(Input records):
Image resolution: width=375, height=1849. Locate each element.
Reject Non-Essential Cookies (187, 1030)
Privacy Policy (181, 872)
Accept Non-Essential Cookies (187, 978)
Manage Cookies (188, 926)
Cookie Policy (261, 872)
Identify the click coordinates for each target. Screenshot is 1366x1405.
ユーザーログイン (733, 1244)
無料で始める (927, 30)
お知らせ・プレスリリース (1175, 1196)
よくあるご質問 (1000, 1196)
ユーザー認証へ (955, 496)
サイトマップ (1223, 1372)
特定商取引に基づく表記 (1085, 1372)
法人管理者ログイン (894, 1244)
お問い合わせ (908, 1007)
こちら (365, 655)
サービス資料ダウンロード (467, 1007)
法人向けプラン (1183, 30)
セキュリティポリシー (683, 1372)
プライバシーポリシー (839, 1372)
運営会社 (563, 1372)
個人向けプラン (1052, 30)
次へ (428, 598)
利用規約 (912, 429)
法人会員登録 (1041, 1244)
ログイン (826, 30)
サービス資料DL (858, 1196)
* * *
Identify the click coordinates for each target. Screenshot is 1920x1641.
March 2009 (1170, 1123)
--
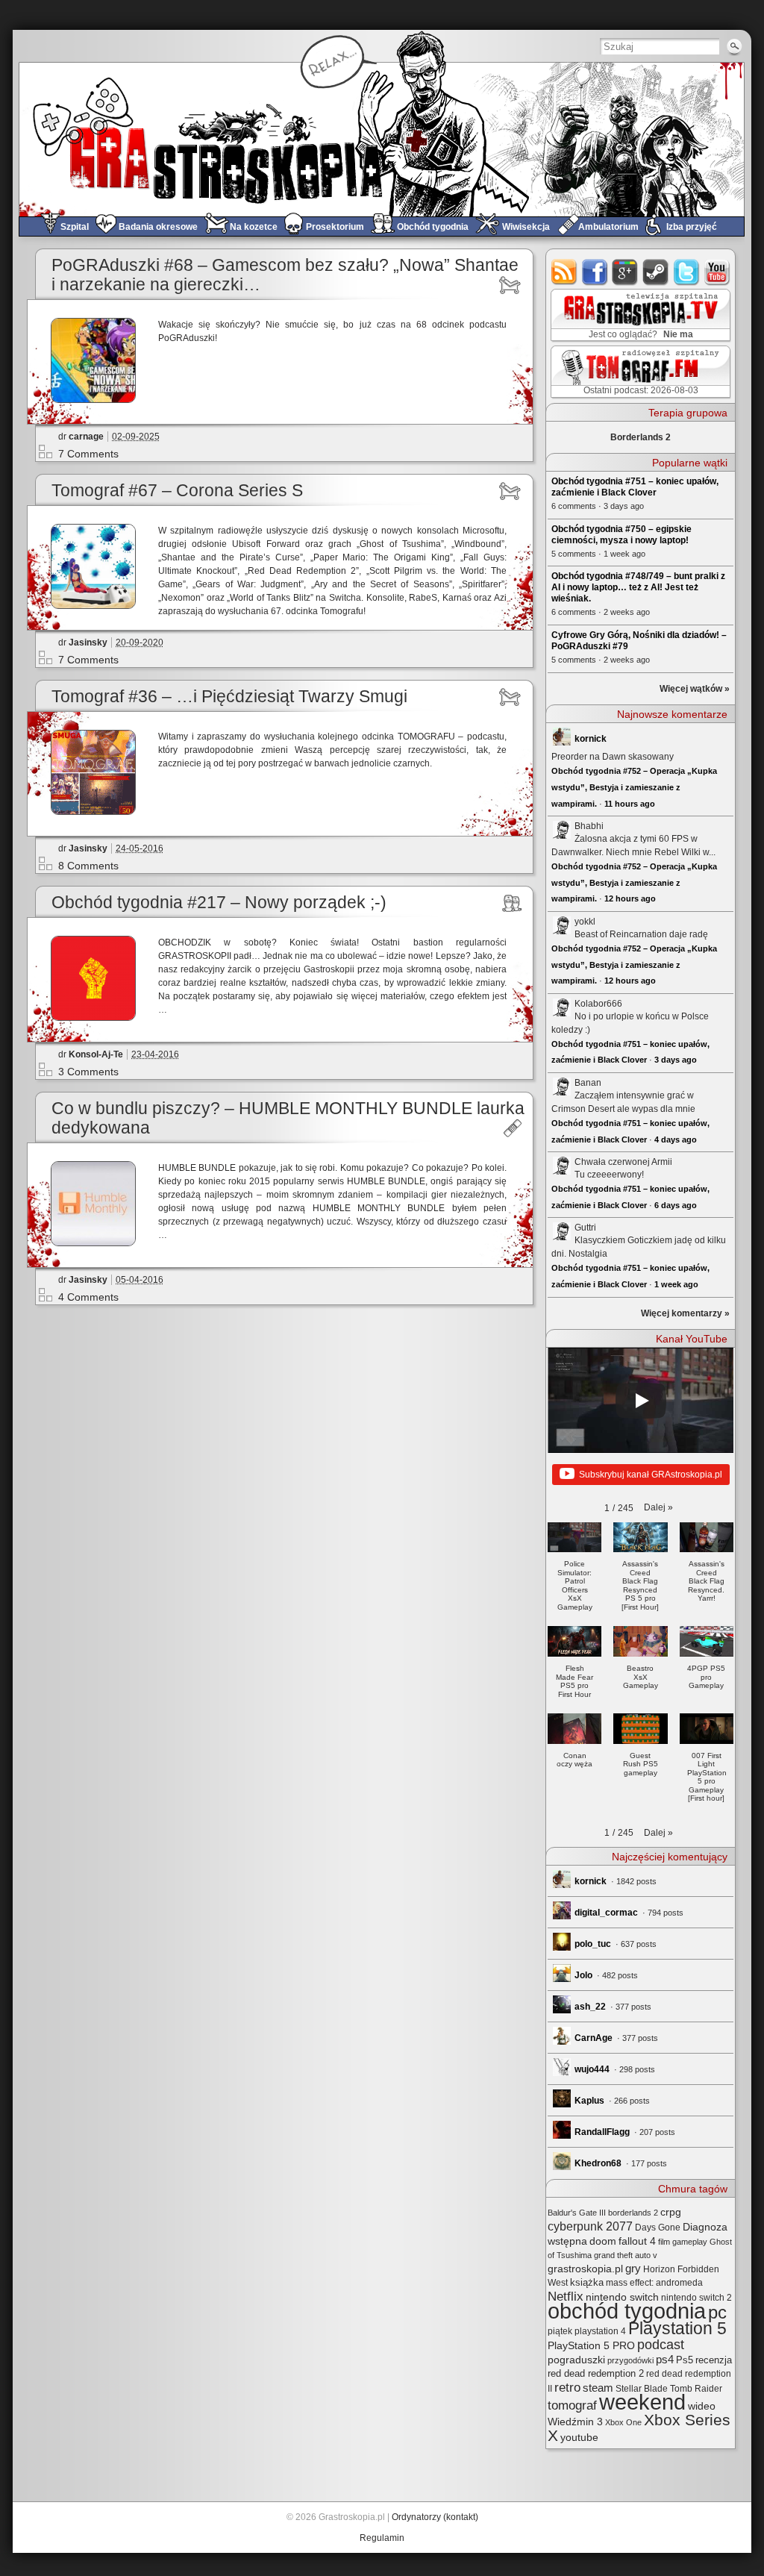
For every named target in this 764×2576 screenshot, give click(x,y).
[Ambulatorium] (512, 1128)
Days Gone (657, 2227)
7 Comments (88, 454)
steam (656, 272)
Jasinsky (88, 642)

(Task details):
From the records above, quote only the lines running from the line with "Image resolution: width=375, height=1849." to the line with "サービス資料DL (858, 1196)", both lines included.

(Finished exercise):
Image resolution: width=375, height=1849. Locate each element.
Reject Non-Essential Cookies (187, 1030)
Privacy Policy (181, 872)
Accept Non-Essential Cookies (187, 978)
Manage Cookies (188, 926)
Cookie Policy (261, 872)
Identify the click coordinates for each target. Screenshot is 1366x1405.
ユーザーログイン (733, 1244)
無料で始める (927, 30)
お知らせ・プレスリリース (1175, 1196)
よくあるご質問 (1000, 1196)
ユーザー認証へ (955, 496)
サイトマップ (1223, 1372)
特定商取引に基づく表記 (1085, 1372)
法人管理者ログイン (894, 1244)
お問い合わせ (908, 1007)
こちら (365, 655)
サービス資料ダウンロード (467, 1007)
法人向けプラン (1183, 30)
セキュリティポリシー (683, 1372)
プライバシーポリシー (839, 1372)
運営会社 (563, 1372)
個人向けプラン (1052, 30)
次へ (428, 598)
利用規約 (912, 429)
法人会員登録 (1041, 1244)
ログイン (826, 30)
サービス資料DL (858, 1196)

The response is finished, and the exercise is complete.